Mechanistic Interpretability¶
✨ Bit: We built AGI-approaching systems and we have NO IDEA what's happening inside them. Mechanistic interpretability is reverse-engineering neural networks — finding the "circuits" that implement specific capabilities. It's neuroscience, but for artificial brains.
★ TL;DR¶
- What: Understanding WHAT individual neurons, attention heads, and circuits in neural networks actually do — reverse-engineering the model's internal algorithms
- Why: We can't trust what we can't understand. AI safety REQUIRES understanding model internals. Also: Anthropic's biggest research bet.
- Key point: Models represent features in "superposition" — a single neuron encodes MANY concepts simultaneously. Sparse autoencoders can extract these hidden features.
★ Overview¶
Definition¶
Mechanistic interpretability (mech-interp) aims to understand neural networks by identifying the specific computations that neurons, attention heads, and circuits perform. It's different from "behavioral" interpretability (what the model does) — mech-interp focuses on HOW it does it internally.
Scope¶
Frontier research. This is not needed for building apps but shows deep technical understanding. For practical safety/alignment, see Ethics Safety Alignment.
Significance¶
- Anthropic's primary research direction (largest mech-interp team in the world)

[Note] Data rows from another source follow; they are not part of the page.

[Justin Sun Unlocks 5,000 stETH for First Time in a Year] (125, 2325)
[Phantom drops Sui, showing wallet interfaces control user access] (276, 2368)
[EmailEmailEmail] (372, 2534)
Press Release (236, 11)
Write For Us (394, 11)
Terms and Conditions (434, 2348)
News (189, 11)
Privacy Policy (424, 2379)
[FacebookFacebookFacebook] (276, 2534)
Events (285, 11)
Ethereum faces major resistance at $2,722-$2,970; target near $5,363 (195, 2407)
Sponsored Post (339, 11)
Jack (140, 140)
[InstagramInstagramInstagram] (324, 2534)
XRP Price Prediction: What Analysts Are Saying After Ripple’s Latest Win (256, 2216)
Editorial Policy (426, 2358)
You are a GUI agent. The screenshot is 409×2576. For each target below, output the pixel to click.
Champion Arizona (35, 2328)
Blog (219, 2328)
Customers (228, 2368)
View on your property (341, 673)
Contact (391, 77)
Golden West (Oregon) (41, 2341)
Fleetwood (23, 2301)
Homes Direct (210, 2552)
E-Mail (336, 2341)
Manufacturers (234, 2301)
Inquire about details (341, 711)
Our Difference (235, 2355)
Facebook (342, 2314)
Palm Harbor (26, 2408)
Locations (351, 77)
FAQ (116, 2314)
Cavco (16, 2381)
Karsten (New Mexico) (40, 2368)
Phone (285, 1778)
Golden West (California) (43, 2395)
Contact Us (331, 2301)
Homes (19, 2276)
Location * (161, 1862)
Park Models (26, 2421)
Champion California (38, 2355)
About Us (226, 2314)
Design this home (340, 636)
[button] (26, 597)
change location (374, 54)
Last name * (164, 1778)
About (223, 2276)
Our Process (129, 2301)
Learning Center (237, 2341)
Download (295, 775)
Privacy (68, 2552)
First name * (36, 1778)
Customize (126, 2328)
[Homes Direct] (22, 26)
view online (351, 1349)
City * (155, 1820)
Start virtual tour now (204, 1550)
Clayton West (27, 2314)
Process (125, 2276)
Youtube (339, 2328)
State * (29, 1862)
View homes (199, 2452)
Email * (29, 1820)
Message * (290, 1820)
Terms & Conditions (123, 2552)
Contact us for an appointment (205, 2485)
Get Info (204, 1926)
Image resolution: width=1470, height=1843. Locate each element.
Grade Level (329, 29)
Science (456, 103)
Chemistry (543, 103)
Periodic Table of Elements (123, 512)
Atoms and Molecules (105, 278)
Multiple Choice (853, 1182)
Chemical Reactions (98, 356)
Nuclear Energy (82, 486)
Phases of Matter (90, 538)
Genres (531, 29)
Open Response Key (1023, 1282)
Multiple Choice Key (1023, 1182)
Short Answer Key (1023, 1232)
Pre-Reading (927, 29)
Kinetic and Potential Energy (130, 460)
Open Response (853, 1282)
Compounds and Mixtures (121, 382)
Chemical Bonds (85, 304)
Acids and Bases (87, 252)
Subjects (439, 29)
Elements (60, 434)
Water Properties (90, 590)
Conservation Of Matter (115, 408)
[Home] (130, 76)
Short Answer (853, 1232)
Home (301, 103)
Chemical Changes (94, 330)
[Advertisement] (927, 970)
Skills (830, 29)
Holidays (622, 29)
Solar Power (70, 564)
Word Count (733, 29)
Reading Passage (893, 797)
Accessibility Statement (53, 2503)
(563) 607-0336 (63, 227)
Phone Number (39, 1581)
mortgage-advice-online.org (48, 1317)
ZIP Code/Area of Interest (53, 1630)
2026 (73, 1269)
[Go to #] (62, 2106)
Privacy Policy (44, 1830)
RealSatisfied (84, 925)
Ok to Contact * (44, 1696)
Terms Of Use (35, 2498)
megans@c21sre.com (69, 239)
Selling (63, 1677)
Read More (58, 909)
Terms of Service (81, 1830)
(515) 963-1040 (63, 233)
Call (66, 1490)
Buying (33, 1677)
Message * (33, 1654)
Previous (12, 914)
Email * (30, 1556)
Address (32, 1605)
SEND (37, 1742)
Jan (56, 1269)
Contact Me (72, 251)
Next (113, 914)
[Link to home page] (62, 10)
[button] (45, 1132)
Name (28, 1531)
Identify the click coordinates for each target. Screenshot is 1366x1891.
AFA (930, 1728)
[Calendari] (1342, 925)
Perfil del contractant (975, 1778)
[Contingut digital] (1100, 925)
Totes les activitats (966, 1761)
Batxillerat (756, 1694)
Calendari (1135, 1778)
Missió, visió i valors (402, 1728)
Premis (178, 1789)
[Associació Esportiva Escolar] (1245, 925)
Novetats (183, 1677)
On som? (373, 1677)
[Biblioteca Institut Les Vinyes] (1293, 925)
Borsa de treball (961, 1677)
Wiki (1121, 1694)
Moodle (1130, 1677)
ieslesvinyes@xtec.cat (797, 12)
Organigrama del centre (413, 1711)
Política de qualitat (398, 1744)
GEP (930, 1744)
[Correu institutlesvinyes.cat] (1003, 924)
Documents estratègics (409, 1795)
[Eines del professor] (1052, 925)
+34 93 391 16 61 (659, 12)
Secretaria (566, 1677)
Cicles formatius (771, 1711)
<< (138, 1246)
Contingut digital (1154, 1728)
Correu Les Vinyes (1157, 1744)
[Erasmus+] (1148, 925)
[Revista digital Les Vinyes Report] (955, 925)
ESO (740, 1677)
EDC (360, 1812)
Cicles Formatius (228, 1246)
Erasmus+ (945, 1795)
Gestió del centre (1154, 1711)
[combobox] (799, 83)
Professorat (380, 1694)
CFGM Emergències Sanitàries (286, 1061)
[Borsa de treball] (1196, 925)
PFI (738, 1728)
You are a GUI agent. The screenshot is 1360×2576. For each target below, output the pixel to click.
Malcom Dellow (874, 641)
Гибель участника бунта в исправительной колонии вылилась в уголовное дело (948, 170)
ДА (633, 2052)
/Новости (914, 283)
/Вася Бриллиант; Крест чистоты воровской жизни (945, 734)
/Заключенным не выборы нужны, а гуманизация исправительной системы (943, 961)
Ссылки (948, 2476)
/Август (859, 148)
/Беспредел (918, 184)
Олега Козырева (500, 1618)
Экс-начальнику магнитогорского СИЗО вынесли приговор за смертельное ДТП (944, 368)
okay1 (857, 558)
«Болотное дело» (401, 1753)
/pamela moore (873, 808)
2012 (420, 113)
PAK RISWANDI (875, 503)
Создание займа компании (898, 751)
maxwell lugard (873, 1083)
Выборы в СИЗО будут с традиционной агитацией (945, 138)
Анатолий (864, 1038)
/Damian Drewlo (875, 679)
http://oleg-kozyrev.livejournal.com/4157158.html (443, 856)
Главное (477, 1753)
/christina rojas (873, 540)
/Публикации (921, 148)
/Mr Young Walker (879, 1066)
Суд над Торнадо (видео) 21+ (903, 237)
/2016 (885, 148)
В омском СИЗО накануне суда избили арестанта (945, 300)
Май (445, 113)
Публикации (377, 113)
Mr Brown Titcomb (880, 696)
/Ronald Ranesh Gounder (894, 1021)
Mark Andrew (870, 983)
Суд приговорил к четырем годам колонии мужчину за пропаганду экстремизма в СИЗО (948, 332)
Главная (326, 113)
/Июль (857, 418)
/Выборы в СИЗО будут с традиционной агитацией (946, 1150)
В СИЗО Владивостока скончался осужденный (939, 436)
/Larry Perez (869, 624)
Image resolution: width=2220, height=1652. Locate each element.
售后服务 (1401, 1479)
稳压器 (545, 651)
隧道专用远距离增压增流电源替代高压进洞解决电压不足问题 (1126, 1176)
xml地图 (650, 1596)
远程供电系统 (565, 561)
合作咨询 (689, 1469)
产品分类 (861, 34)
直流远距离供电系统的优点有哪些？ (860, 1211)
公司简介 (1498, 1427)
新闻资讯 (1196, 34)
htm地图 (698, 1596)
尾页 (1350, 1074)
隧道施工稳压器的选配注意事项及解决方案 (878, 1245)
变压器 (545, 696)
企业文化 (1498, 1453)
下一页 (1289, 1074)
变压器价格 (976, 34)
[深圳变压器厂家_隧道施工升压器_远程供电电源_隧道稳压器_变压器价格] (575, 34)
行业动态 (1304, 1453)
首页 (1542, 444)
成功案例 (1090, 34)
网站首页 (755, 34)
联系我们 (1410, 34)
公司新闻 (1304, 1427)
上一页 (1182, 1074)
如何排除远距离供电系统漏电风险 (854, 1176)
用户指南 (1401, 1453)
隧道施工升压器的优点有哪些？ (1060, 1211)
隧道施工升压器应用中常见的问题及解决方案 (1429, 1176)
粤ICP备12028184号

- OpenAI's Superalignment team worked on this before dissolution
- Frontier AI labs argue this is essential for safe AGI
- Demonstrates research-depth in interviews at top AI labs
★ Deep Dive¶
Key Concepts¶
SUPERPOSITION:
The biggest insight in mech-interp.
Problem: A model with 768 neurons represents > 768 concepts.
How? SUPERPOSITION — multiple features share the same neurons.
Analogy: Storing 1,000 songs on 100 CDs using compression.
Each CD contributes a little to many songs.
┌─────────────────────────────────────────────┐
│ Neuron 42 responds to: │
│ "Python code" (activation: 0.7) │
│ "Snakes" (activation: 0.3) │
│ "British comedy" (activation: 0.1) │
│ │
│ These features are SUPERPOSED in one neuron│
│ The model uses directions in activation │
│ space, not individual neurons, to encode │
│ concepts. │
└─────────────────────────────────────────────┘
FEATURES:
The actual concepts the model represents internally.
Not neurons — features are DIRECTIONS in activation space.
Example features found via sparse autoencoders:
- "This text is in French"
- "This number is a year"
- "The Golden Gate Bridge" (famous Anthropic discovery)
- "Code contains a bug"
- "Deceptive behavior" (safety-critical!)
CIRCUITS:
Connected patterns of features that implement specific behaviors.
Example: "Indirect Object Identification" circuit
"Mary gave the book to ___" → [John]
Attention head A finds "Mary" (subject)
Attention head B finds "John" (recipient)
Attention head C copies "John" to output position
Three heads working together = a circuit
Sparse Autoencoders (SAEs)¶
HOW TO EXTRACT FEATURES FROM SUPERPOSITION:
Problem: Neurons are polysemantic (respond to many things).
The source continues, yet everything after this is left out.